Ultimately, the bank stopped lending money and the company ceased to exist. Predictably, the bank sued the guarantors for payment of the loan. In response, the guarantors asserted fraud by the bank (presumably in continuing to lend money) and breach of the implied covenant of good faith and fair dealing.

After extensive discussion of procedural issues, the court of appeals held that the findings of fact made by the trial court were contradictory and entered an order remanding the case. Thus, the court of appeals did not reach the merits of the case.

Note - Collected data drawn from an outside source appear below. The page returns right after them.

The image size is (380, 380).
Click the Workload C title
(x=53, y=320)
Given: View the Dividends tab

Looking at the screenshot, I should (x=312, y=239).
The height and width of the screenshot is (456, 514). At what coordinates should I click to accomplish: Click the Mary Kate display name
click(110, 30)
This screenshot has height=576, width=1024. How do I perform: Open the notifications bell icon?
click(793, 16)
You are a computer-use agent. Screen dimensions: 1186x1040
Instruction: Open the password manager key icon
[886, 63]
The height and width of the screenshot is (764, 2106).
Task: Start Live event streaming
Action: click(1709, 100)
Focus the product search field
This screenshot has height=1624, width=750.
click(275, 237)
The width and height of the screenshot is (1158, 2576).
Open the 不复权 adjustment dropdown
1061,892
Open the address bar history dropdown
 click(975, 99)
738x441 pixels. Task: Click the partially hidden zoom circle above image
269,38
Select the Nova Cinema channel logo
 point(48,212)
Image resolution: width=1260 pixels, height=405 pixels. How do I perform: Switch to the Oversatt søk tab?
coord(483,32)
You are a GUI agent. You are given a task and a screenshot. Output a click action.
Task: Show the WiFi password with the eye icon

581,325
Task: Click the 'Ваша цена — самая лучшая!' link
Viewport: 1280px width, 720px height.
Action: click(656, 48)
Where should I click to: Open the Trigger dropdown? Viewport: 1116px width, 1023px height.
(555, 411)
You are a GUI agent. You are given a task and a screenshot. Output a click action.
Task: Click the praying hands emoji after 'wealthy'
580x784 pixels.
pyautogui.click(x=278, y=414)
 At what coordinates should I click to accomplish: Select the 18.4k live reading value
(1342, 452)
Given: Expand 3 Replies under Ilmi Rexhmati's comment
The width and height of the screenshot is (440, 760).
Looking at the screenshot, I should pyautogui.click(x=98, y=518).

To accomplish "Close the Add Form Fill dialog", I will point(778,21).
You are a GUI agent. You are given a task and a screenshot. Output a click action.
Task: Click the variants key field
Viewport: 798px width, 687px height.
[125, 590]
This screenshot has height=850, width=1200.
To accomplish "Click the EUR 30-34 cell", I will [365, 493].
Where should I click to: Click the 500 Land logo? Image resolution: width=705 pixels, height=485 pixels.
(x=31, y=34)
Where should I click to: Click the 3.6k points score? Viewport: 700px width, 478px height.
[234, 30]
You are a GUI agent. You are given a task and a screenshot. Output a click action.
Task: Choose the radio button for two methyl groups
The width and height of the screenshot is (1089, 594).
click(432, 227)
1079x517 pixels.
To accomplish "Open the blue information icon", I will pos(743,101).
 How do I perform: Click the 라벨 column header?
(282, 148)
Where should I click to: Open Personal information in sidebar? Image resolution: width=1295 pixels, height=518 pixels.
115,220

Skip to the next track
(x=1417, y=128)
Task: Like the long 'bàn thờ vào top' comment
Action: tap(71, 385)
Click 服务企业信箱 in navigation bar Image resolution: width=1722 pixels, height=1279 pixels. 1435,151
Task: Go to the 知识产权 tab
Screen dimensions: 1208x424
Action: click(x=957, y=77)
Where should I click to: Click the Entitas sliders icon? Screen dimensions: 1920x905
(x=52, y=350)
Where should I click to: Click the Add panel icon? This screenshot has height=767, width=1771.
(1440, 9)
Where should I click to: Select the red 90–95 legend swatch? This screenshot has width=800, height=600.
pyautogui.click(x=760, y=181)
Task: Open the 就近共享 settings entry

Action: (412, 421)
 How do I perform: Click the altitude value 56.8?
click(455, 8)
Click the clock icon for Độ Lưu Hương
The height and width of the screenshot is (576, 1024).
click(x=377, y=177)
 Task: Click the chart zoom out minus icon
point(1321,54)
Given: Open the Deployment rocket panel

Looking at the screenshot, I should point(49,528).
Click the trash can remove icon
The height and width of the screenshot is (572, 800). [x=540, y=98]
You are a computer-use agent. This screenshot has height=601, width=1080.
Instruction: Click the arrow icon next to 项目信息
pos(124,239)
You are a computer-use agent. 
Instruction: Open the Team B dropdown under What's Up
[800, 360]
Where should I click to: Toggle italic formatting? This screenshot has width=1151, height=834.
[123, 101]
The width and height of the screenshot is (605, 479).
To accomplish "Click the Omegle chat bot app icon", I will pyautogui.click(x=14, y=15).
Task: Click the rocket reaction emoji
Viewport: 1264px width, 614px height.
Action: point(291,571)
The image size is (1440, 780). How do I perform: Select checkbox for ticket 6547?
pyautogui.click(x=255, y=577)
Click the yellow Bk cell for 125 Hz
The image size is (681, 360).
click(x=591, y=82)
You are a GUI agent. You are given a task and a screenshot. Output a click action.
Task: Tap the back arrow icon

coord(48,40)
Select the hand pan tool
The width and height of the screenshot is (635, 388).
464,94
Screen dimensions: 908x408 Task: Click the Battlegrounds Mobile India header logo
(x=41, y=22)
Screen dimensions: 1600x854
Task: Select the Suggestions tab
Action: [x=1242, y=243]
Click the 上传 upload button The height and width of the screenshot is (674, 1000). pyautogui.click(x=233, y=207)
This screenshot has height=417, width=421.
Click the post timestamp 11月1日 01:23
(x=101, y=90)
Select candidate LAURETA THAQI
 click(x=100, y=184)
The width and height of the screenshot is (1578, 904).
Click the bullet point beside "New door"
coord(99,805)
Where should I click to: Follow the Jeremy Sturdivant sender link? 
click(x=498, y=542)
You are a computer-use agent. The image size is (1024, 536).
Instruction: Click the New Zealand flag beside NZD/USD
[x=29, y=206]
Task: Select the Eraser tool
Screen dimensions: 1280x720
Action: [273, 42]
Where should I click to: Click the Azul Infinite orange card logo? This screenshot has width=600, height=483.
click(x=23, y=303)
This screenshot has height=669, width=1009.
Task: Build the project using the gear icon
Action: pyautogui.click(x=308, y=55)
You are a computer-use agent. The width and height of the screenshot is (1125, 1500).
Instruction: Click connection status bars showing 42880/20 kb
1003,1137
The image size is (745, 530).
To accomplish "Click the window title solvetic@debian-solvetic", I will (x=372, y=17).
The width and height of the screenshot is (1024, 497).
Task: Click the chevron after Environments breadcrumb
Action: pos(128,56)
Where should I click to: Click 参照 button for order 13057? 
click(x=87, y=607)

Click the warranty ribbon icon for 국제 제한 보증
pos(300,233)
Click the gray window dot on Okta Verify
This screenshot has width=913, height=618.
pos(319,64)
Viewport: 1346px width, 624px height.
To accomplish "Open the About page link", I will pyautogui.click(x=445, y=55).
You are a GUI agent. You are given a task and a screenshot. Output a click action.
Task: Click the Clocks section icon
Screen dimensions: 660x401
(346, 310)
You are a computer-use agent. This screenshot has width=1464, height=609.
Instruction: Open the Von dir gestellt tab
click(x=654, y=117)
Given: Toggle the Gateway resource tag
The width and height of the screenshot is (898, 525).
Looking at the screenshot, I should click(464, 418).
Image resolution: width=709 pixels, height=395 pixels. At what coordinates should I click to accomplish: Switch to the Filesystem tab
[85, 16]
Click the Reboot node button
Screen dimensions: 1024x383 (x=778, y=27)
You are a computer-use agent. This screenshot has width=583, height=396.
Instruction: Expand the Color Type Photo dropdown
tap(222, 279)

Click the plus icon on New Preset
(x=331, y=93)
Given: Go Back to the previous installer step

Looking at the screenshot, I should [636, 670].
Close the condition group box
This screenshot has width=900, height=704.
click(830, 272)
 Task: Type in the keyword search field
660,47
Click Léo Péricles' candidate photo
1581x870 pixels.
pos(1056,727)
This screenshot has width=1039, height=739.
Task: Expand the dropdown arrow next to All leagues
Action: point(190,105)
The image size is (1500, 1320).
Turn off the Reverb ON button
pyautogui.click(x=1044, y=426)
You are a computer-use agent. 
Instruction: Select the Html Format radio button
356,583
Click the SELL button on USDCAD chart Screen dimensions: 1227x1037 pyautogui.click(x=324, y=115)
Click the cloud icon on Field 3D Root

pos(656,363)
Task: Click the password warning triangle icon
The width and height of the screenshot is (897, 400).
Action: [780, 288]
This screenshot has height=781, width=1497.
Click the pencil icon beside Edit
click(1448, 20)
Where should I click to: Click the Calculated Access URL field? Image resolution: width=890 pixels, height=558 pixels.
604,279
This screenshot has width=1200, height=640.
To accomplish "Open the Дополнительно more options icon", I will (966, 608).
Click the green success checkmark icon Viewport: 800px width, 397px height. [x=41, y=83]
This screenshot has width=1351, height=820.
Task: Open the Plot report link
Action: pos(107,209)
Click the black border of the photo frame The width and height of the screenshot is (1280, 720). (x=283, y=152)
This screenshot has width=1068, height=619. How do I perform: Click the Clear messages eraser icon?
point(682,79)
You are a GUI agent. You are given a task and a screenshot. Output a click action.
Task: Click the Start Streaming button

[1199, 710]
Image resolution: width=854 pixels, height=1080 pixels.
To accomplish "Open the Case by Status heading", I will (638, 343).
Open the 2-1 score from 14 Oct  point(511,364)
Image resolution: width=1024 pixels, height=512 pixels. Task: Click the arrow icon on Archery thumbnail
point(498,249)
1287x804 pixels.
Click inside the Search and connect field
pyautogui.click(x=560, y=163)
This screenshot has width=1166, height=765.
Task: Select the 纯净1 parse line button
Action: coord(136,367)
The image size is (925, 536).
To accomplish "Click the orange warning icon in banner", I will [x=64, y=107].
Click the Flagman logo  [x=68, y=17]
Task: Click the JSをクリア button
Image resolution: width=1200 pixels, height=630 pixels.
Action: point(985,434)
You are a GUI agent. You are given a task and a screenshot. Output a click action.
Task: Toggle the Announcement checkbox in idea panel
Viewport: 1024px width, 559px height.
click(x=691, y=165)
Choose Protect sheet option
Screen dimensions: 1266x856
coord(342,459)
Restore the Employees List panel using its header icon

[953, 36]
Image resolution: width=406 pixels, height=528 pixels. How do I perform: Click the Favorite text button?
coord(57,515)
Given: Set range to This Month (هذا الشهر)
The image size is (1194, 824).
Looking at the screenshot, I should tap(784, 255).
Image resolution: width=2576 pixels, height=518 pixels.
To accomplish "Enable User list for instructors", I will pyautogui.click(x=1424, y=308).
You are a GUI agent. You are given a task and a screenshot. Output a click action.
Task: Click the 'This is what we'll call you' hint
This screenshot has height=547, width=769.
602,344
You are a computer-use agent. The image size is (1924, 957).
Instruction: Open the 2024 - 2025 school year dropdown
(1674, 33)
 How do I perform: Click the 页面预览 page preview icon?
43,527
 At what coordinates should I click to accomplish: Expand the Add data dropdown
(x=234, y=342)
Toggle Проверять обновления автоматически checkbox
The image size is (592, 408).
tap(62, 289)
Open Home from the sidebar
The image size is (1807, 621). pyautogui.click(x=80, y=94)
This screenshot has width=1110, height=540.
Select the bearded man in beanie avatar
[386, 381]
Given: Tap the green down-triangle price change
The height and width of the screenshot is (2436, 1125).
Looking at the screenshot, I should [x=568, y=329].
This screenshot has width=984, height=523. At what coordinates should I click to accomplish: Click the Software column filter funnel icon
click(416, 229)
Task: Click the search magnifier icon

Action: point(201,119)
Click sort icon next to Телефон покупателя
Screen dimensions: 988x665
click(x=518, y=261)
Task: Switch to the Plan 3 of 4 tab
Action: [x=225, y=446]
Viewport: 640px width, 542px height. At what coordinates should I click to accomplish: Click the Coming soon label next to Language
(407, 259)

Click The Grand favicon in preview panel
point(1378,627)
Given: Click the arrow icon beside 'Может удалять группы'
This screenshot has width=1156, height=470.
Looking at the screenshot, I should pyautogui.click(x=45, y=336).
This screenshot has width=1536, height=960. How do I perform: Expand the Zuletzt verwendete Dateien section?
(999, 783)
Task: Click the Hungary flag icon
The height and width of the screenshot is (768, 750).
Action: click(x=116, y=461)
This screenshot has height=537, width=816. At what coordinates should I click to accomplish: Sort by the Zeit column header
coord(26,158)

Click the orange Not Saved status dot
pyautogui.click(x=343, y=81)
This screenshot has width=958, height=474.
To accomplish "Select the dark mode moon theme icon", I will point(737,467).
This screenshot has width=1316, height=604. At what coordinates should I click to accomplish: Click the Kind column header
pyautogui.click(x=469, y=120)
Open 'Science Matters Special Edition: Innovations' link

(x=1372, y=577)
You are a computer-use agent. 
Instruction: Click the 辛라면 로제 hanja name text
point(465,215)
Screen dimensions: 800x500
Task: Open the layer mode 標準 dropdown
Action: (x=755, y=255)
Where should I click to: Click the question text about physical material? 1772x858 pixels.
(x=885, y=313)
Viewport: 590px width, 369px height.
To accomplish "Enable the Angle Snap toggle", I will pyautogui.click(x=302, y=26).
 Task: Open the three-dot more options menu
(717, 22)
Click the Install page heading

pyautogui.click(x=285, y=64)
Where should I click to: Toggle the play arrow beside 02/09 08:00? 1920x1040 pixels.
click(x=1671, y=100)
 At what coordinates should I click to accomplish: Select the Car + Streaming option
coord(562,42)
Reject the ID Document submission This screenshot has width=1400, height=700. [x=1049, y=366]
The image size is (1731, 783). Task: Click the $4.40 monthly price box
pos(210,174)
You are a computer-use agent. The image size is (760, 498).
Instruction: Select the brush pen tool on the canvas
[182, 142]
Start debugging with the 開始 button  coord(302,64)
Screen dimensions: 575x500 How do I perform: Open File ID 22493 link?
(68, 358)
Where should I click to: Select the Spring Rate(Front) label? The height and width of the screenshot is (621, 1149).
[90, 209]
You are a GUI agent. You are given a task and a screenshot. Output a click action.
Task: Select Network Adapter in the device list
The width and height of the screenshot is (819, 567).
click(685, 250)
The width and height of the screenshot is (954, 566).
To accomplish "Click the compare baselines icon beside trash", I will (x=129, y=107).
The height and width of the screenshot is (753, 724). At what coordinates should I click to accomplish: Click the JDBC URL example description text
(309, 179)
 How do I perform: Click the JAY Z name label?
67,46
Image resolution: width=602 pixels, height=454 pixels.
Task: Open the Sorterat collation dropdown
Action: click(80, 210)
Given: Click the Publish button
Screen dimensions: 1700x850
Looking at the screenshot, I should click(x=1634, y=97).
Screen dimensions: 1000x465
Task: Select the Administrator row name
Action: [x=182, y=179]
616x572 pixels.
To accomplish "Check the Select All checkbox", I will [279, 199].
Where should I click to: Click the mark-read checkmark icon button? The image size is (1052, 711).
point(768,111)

The problem is this. Guarantors are fools. Under well-settled Tennessee law, banks do not have an obligation to communicate with guarantors. There is no assertion that the bank lied to the guarantors about the loan or the collateral value of the loan. More importantly, so what? If there was fraud, that fraud was by the borrower on the bank. The bank was free to waive that fraud without contacting the guarantors. And, that is exactly what the bank did. Further, once the bank became aware that the draw requests were false, there was no longer fraud. So whether or not the company defrauded the bank is irrelevant to the issue of the enforcement of the guaranties.

Further, the court of appeals remanded the case as there was no findings of fact on the covenant of good faith and fair dealing. That covenant does not apply to guaranties -- or does it?

This decision creates a number of questions for banks even though it is all dicta. Specifically, does a lender owe a duty to the guarantor to stop lending to the borrower:

a. when the lender knows that the borrower is lying about a material fact?

b. when the lender knows that the borrower cannot repay the debt and is merely digging a bigger hole?

c. when the lender knows that the debt is increasing beyond the amount that the guarantor would have owed at a prior date?

THIS CASE SIGNALS A POSSIBLE MAJOR CHANGE IN TENNESSEE LAW.

See Securamerica Business Credit v. Schledwitz and Lynch.